Em cardiologia, por exemplo, os especialistas norte-americanos foram muito felizes em dizer para “não realizarmos pesquisa de isquemia miocárdica de rotina em indivíduos absolutamente assintomáticos”. Percebam como (em média) o que os médicos fazem é exatamente o contrário. Na prática, uma pessoa não pode passar nem perto do consultório de um cardiologista que sairá com um pedido de exame não invasivo para pesquisa de doença coronária (teste ergométrico (mais comumente), cintilografia miocárdica (muito frequentemente) ou tomografia de coronárias).

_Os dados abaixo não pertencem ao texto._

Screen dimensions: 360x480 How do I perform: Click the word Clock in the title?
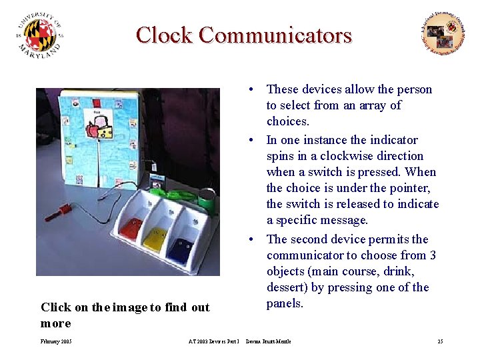[x=164, y=35]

Outro exemplo é a recomendação de ortopedistas norte-americanos de não prescrevermos condroitina ou glucosamina para tratamento da artrite de joelho. Embora diversos pacientes revelem que houve redução da dor de joelho ao ingerir remédios que apresentam estes elementos em sua composição, sabemos que tudo se deve ao efeito placebo desses componentes, muito bem demonstrado por um grande ensaio clínico randomizado publicado no New England Journal of Medicine. Além disso, há aqueles que dizem que, se a dor melhora, não importa o remédio ser placebo. Mas será que devemos, rotineiramente, propor uma medicina baseada em fantasia? Dessa forma, onde vamos parar?

Certa vez, um dos líderes da Choosing Wisely nos Estados Unidos comparou esta história toda ao filme do Indiana Jones em que o herói procura o Santo Graal. Na cena final, há vários cálices e apenas uma chance de escolha do correto, aquele que seria o Santo Graal. O guardião dos cálices avisa aos personagens: Choose Wisely. O primeiro a escolher, de forma óbvia, escolhe o cálice mais bonito e precioso. No entanto, como sabemos, em ciência nem sempre o plausível é o verdadeiro. Aquele não era o Santo Graal e o vilão acaba sendo transformado em caveira. Por outro lado, Indiana Jones é um cientista e usa sua mente científica para fazer a escolha mais sábia. Ele escolhe o cálice mais simples, mais condizente com os valores de Jesus Cristo. E acerta, conseguindo a conquista do Santo Graal.

Como médicos, precisamos pensar sabiamente. Usar recursos sem comprovação científica ou de forma exagerada aproxima-nos do vilão do filme e distancia-nos de Indiana Jones. Ser médico herói é fazer o que tem que ser feito.